DATA FOR REVIEW.
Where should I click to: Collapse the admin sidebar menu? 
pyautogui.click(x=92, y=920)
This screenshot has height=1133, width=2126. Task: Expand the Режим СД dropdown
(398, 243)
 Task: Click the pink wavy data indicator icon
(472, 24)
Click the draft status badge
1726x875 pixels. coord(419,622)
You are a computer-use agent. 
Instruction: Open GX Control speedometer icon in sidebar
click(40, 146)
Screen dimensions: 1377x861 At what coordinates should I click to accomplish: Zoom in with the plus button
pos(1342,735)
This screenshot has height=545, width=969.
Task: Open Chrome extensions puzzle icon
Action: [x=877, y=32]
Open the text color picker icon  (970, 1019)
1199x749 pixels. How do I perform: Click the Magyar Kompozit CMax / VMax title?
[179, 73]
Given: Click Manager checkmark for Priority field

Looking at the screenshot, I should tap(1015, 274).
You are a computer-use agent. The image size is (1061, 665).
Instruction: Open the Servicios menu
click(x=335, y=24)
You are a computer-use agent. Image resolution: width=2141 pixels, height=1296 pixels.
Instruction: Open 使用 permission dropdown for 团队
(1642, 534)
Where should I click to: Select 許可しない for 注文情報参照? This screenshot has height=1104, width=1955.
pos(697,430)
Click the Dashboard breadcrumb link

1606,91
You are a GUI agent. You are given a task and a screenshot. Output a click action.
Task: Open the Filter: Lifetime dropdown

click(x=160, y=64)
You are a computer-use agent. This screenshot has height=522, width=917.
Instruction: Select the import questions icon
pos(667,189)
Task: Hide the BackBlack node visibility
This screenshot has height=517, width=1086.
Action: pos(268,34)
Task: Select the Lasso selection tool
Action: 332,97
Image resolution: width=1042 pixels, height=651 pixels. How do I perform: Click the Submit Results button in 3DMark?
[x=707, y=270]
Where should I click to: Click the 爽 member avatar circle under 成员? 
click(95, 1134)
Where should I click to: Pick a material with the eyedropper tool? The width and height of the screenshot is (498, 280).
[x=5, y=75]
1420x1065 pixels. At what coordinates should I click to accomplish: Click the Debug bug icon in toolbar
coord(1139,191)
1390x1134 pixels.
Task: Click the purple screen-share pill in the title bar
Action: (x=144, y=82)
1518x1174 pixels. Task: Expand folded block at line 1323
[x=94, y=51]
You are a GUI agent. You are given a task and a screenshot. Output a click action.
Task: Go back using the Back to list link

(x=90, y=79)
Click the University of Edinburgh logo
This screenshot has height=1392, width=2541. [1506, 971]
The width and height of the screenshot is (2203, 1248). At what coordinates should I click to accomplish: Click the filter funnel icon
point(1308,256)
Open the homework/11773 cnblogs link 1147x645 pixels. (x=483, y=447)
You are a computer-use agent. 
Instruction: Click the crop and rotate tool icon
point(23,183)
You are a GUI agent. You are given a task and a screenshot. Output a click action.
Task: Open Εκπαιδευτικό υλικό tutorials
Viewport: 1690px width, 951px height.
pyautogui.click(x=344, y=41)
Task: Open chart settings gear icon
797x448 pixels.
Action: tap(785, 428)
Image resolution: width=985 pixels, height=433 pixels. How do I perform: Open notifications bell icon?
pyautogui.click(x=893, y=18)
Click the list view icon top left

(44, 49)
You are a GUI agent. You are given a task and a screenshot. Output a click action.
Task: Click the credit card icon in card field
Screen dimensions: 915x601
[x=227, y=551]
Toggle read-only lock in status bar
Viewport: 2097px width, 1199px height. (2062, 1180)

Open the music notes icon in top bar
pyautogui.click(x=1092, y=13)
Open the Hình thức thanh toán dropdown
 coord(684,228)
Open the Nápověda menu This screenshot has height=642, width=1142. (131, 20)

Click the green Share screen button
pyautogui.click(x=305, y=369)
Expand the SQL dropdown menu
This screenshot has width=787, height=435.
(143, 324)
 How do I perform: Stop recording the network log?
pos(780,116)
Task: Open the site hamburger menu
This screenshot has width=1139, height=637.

TASK REQUIREMENTS. Your task is to write out every record exactly.

RESULT OF THIS TASK.
Where should I click to: Collapse the admin sidebar menu? 
pyautogui.click(x=92, y=920)
This screenshot has height=1133, width=2126. Task: Expand the Режим СД dropdown
(398, 243)
 Task: Click the pink wavy data indicator icon
(472, 24)
Click the draft status badge
1726x875 pixels. coord(419,622)
You are a computer-use agent. 
Instruction: Open GX Control speedometer icon in sidebar
click(40, 146)
Screen dimensions: 1377x861 At what coordinates should I click to accomplish: Zoom in with the plus button
pos(1342,735)
This screenshot has height=545, width=969.
Task: Open Chrome extensions puzzle icon
Action: [x=877, y=32]
Open the text color picker icon  (970, 1019)
1199x749 pixels. How do I perform: Click the Magyar Kompozit CMax / VMax title?
[179, 73]
Given: Click Manager checkmark for Priority field

Looking at the screenshot, I should tap(1015, 274).
You are a computer-use agent. The image size is (1061, 665).
Instruction: Open the Servicios menu
click(x=335, y=24)
You are a computer-use agent. Image resolution: width=2141 pixels, height=1296 pixels.
Instruction: Open 使用 permission dropdown for 团队
(1642, 534)
Where should I click to: Select 許可しない for 注文情報参照? This screenshot has height=1104, width=1955.
pos(697,430)
Click the Dashboard breadcrumb link

1606,91
You are a GUI agent. You are given a task and a screenshot. Output a click action.
Task: Open the Filter: Lifetime dropdown

click(x=160, y=64)
You are a computer-use agent. This screenshot has height=522, width=917.
Instruction: Select the import questions icon
pos(667,189)
Task: Hide the BackBlack node visibility
This screenshot has height=517, width=1086.
Action: pos(268,34)
Task: Select the Lasso selection tool
Action: 332,97
Image resolution: width=1042 pixels, height=651 pixels. How do I perform: Click the Submit Results button in 3DMark?
[x=707, y=270]
Where should I click to: Click the 爽 member avatar circle under 成员? 
click(95, 1134)
Where should I click to: Pick a material with the eyedropper tool? The width and height of the screenshot is (498, 280).
[x=5, y=75]
1420x1065 pixels. At what coordinates should I click to accomplish: Click the Debug bug icon in toolbar
coord(1139,191)
1390x1134 pixels.
Task: Click the purple screen-share pill in the title bar
Action: (x=144, y=82)
1518x1174 pixels. Task: Expand folded block at line 1323
[x=94, y=51]
You are a GUI agent. You are given a task and a screenshot. Output a click action.
Task: Go back using the Back to list link

(x=90, y=79)
Click the University of Edinburgh logo
This screenshot has height=1392, width=2541. [1506, 971]
The width and height of the screenshot is (2203, 1248). At what coordinates should I click to accomplish: Click the filter funnel icon
point(1308,256)
Open the homework/11773 cnblogs link 1147x645 pixels. (x=483, y=447)
You are a computer-use agent. 
Instruction: Click the crop and rotate tool icon
point(23,183)
You are a GUI agent. You are given a task and a screenshot. Output a click action.
Task: Open Εκπαιδευτικό υλικό tutorials
Viewport: 1690px width, 951px height.
pyautogui.click(x=344, y=41)
Task: Open chart settings gear icon
797x448 pixels.
Action: tap(785, 428)
Image resolution: width=985 pixels, height=433 pixels. How do I perform: Open notifications bell icon?
pyautogui.click(x=893, y=18)
Click the list view icon top left

(44, 49)
You are a GUI agent. You are given a task and a screenshot. Output a click action.
Task: Click the credit card icon in card field
Screen dimensions: 915x601
[x=227, y=551]
Toggle read-only lock in status bar
Viewport: 2097px width, 1199px height. (2062, 1180)

Open the music notes icon in top bar
pyautogui.click(x=1092, y=13)
Open the Hình thức thanh toán dropdown
 coord(684,228)
Open the Nápověda menu This screenshot has height=642, width=1142. (131, 20)

Click the green Share screen button
pyautogui.click(x=305, y=369)
Expand the SQL dropdown menu
This screenshot has width=787, height=435.
(143, 324)
 How do I perform: Stop recording the network log?
pos(780,116)
Task: Open the site hamburger menu
This screenshot has width=1139, height=637.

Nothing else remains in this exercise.